WHAT THIS TASK INVOLVES: With the pictures left out, transcribe exactly the lines from the one with "786x593 pixels. How" through the end of the data.

Extracted data entries
*** Begin section ***

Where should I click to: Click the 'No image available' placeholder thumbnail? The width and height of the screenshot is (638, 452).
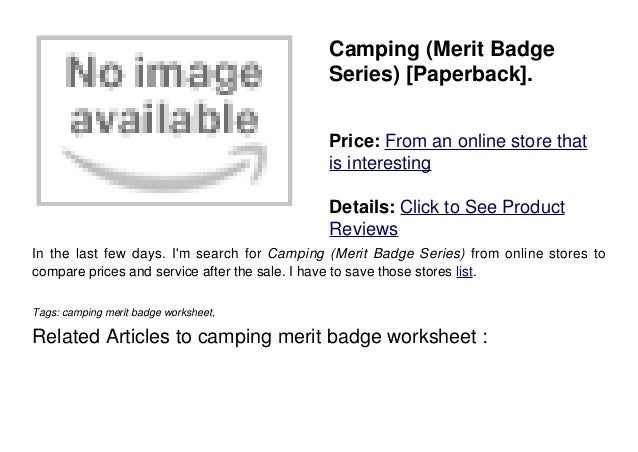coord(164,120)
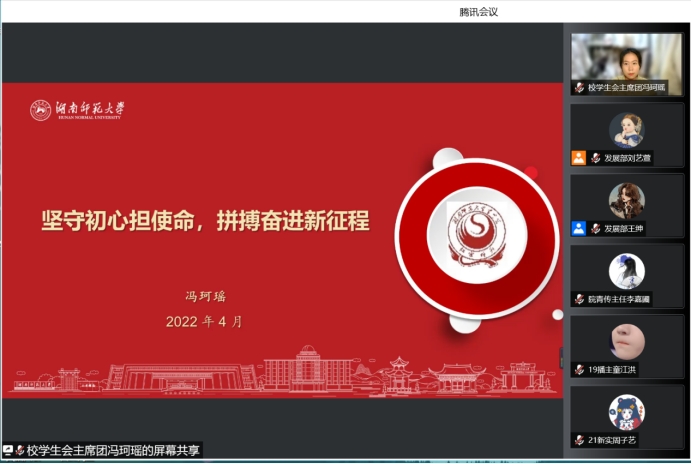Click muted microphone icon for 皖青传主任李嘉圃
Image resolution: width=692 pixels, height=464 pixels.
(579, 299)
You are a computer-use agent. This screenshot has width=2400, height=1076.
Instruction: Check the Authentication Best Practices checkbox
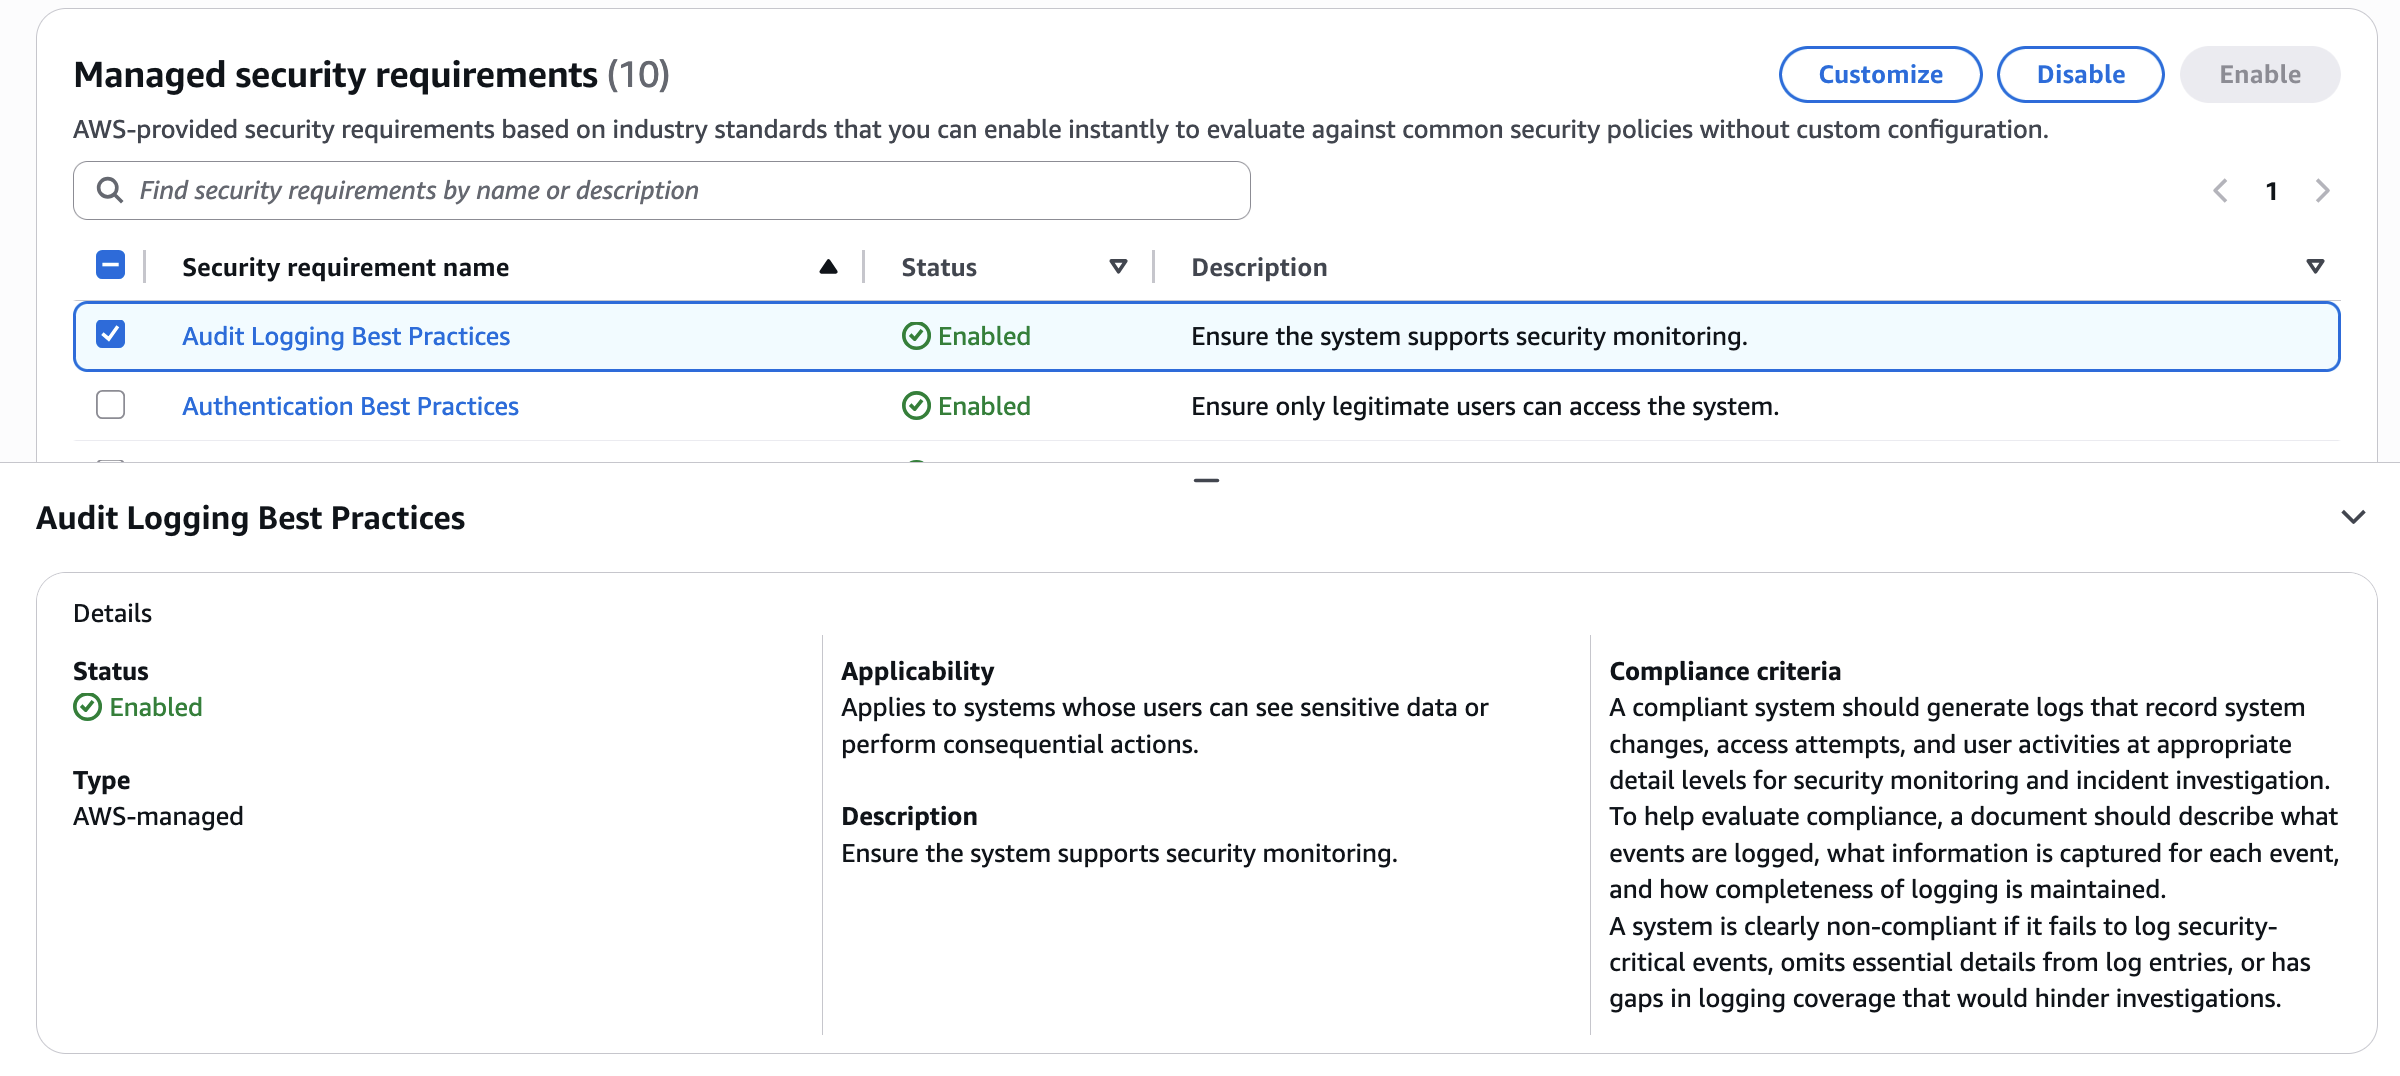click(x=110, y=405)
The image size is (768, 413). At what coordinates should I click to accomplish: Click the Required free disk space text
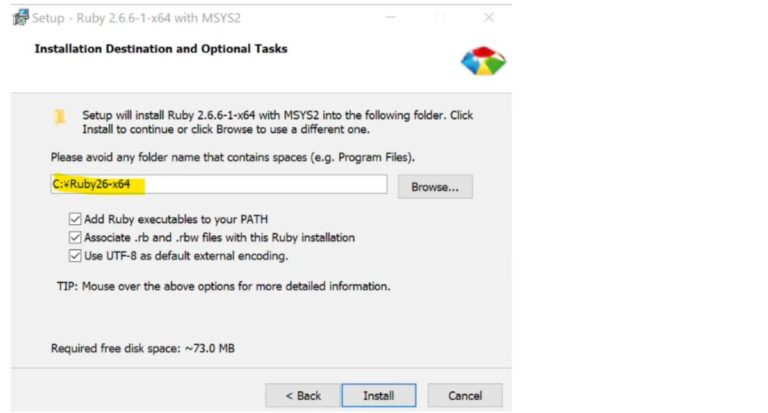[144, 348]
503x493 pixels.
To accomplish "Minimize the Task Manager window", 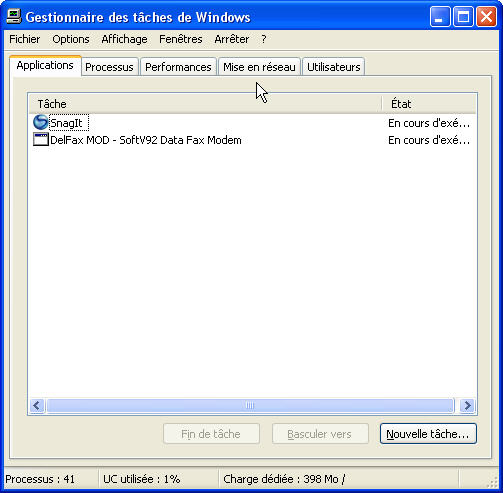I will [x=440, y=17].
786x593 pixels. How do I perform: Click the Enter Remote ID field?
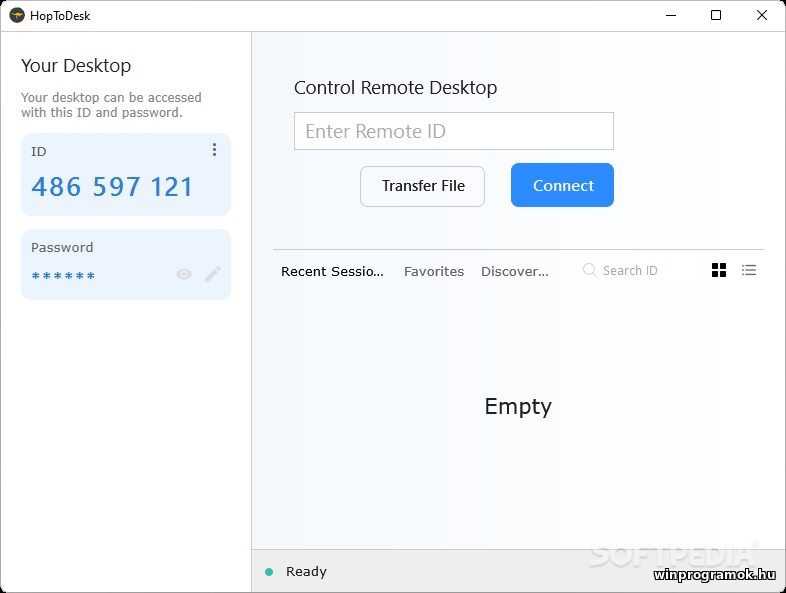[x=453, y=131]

*** End section ***

YOUR RESPONSE:
786x593 pixels. How do I perform: Click the Enter Remote ID field?
[x=453, y=131]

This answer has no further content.